By The Banker | Blog Posts, Inequality, Texas
18 Jan 2017
  • SumoMe

give_directlyHere’s a radical thesis about the best way to eliminate poverty:

Give money. Don’t give stuff. Also, don’t give conditional money, either, expecting the recipient to do something you want them to do.

I’m intrigued by an international charity called GiveDirectly which puts this radical thesis to the test. I understand this “just money, no stuff, no strings attached” approach runs contrary to our most cherished charitable instincts. It also goes against our typical “Don’t give a man a fish, teach a man to fish” plans, delightful as that cliché may be.

International groups addressing poverty usually focus on building infrastructure capacity in poor areas – stuff like digging wells for clean water, or building housing. Other groups might provide a family with a goat, enroll a girl in school, or teach sustainable farming techniques. These are all super-nice, well-intentioned plans. One teensy problem, however, is that international development like this might not really work very well for eradicating poverty.

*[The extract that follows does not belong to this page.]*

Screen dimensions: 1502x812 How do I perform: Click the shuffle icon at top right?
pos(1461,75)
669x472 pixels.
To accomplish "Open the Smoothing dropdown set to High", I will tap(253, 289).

I named “give only cash, no strings” above just a “thesis,” because I don’t actually know if it’s better than traditional poverty-relief or traditional development projects. But a series of well-conceived experiments are going on right now to test the thesis. And they are on the cusp of launching an even bigger test.

A group of economists who believe in the thesis of “cash only, no strings” founded GiveDirectly, an organization that I think of as a radical critique of both traditional development organizations and traditional poverty-reduction schemes. Here’s what they do: They just give cash, unconditionally, to poor adults in Africa. Right now they mostly operate in Kenya and Uganda, but are also expanding into Rwanda.

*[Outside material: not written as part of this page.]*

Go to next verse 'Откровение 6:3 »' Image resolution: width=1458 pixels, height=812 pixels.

good_intentionsGiveDirectly doesn’t demand recipients raise a specific protein-rich crop, get sober, or build a type of fuel-efficient oven out of local mud.

They simply transfer money to households in extreme poverty, accessible through a mobile payments system. And then they let the poor recipients themselves figure out what they need. In that way it’s the simplest poverty-eradication plan imaginable.

Governments around the world have experimented – even before GiveDirectly – with programs like this, known in policy wonk circles as “unconditional cash transfers.”

Unlike most development or poverty-relief charities, however, GiveDirectly measures the results of their programs using the gold standard of data analysis, a series of randomized control trials. That means picking cash recipients randomly selected according to a set of criteria (poverty being one criteria, obviously) and then comparing their outcomes with people under the same conditions who did not receive the cash. Then they try to improve their program design, based on the evidence.

Max Chapnick, Communications Director for GiveDirectly, told me that last year they raised and earmarked close to $45 million for direct cash transfers. That’s not as big as legacy international development organizations like Save The Children or Oxfam or international governmental aid, but it ain’t chicken feed either.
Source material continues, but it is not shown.